SportVUのデータによれば、スパーズは火曜日(現地10日)の第3戦で今シーズン最も多い362回のパス、1ポゼッションあたり4.21回のパスを記録した。さらに木曜日(現地12日)の第4戦では381回、1ポゼッションあたり4.54回のパスを出し、記録を更新した。

今回のシリーズはスパーズのパスとヒートのローテーション・ディフェンスのレースのようだった。チャールズ・バークリーがウサイン・ボルトとレースをするように、ヒートのディフェンスが相手オフェンスを混乱させようとしたが、結局スパーズの最も得意なことをさせてしまっただけだった。

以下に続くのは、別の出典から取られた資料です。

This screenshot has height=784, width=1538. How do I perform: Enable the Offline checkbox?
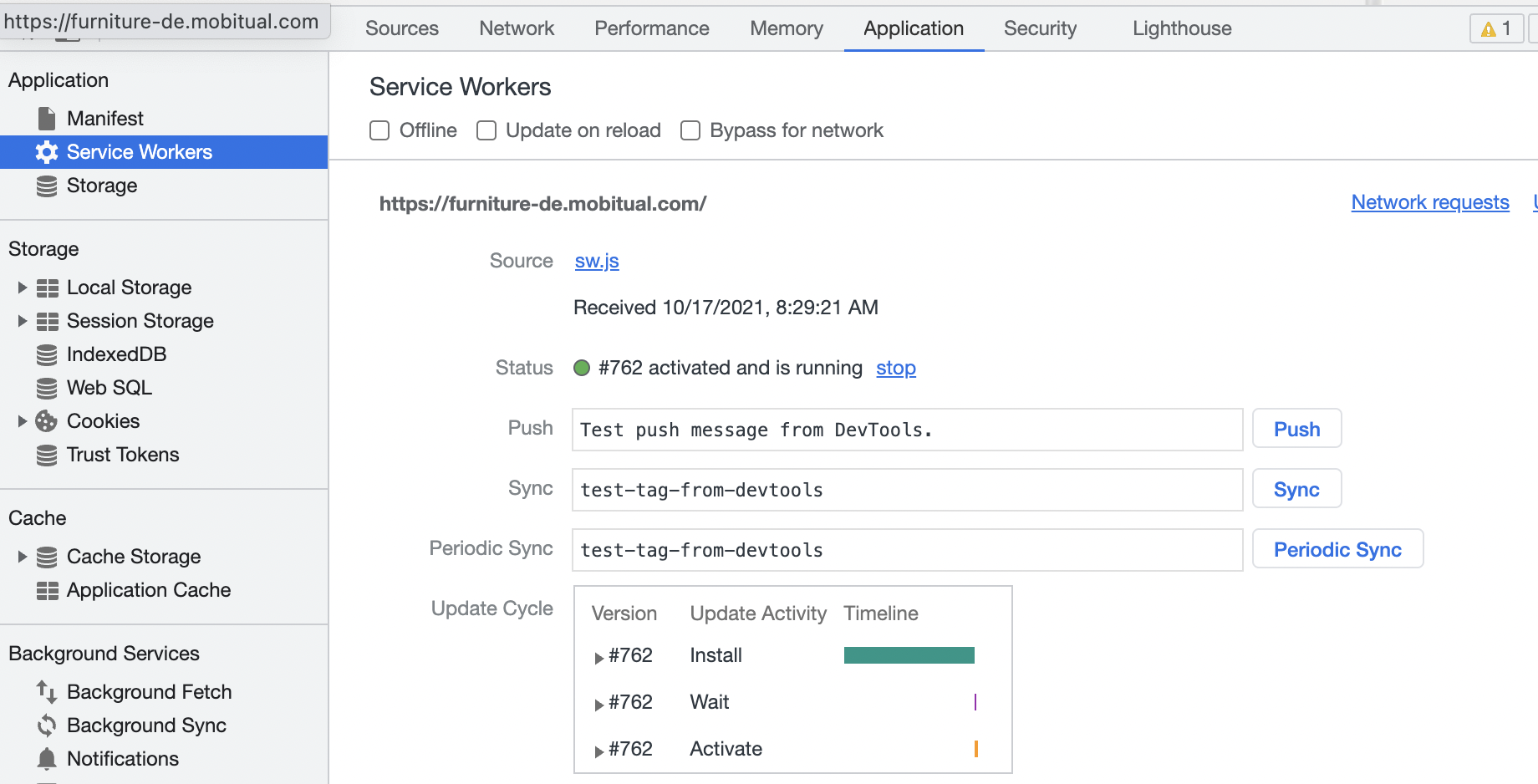click(x=379, y=130)
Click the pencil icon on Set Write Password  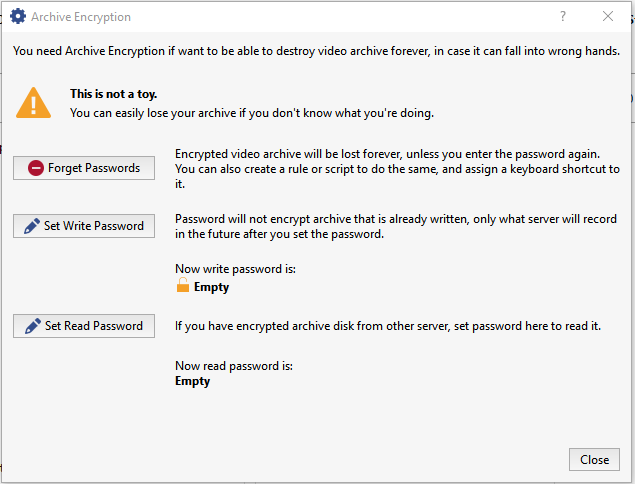32,226
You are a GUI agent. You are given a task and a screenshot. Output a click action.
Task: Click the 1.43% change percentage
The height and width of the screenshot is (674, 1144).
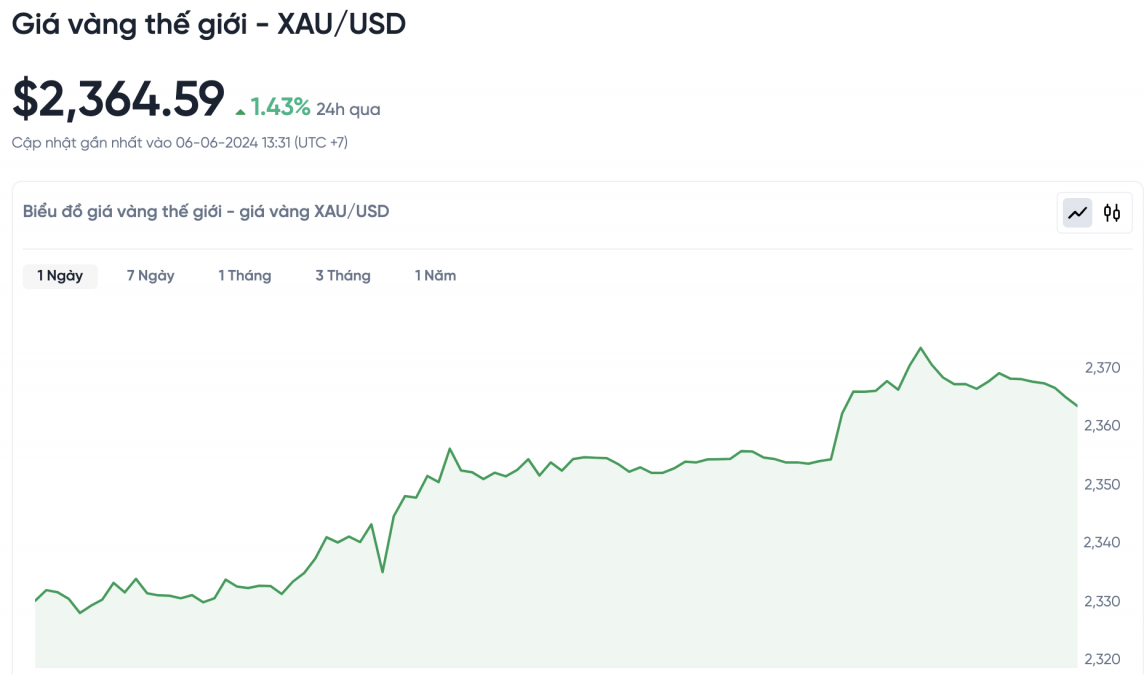pyautogui.click(x=280, y=108)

実のところ、第3戦以前にスパーズのポゼッションあたりのパス数が最も多かったのは1月26日(現地)の……そうヒート戦だった。つまりスパーズが最もボールを動かした3試合はヒートのホームであるアメリカン・エアラインズ・アリーナでの試合だった。

■2013-14シーズン スパーズの1ポゼッションあたりのパス数(上位)

DateOpp.Res.PassesPoss.PPPPTSOffRtg
6/12@ MIAW381844.54107127.4
6/10@ MIAW362864.21111129.1
1/26@ MIAL381914.19101111.0
1/28@ HOUL374904.1690100.0
3/27@ OKCL370924.0292100.0
2/12@ BOSW364914.00104114.3
3/14vs. LALW3901003.90119119.0
3/24vs. PHIW373963.89113117.7
11/11@ PHIW360933.87109117.2
2/18@ LACW3811003.81113113.0

※Date=日付、Opp.=対戦チーム、Res.(Result):結果、W:勝利、L:敗北、Passes=パス数、Poss.(Possession)=ポゼッション数、PPP(Passes Per Posession)=ポゼッションあたりのパス数、PTS=得点、OffRtg(Offensive Rating)=オフェンス効率(100ポゼッションあたりの得点)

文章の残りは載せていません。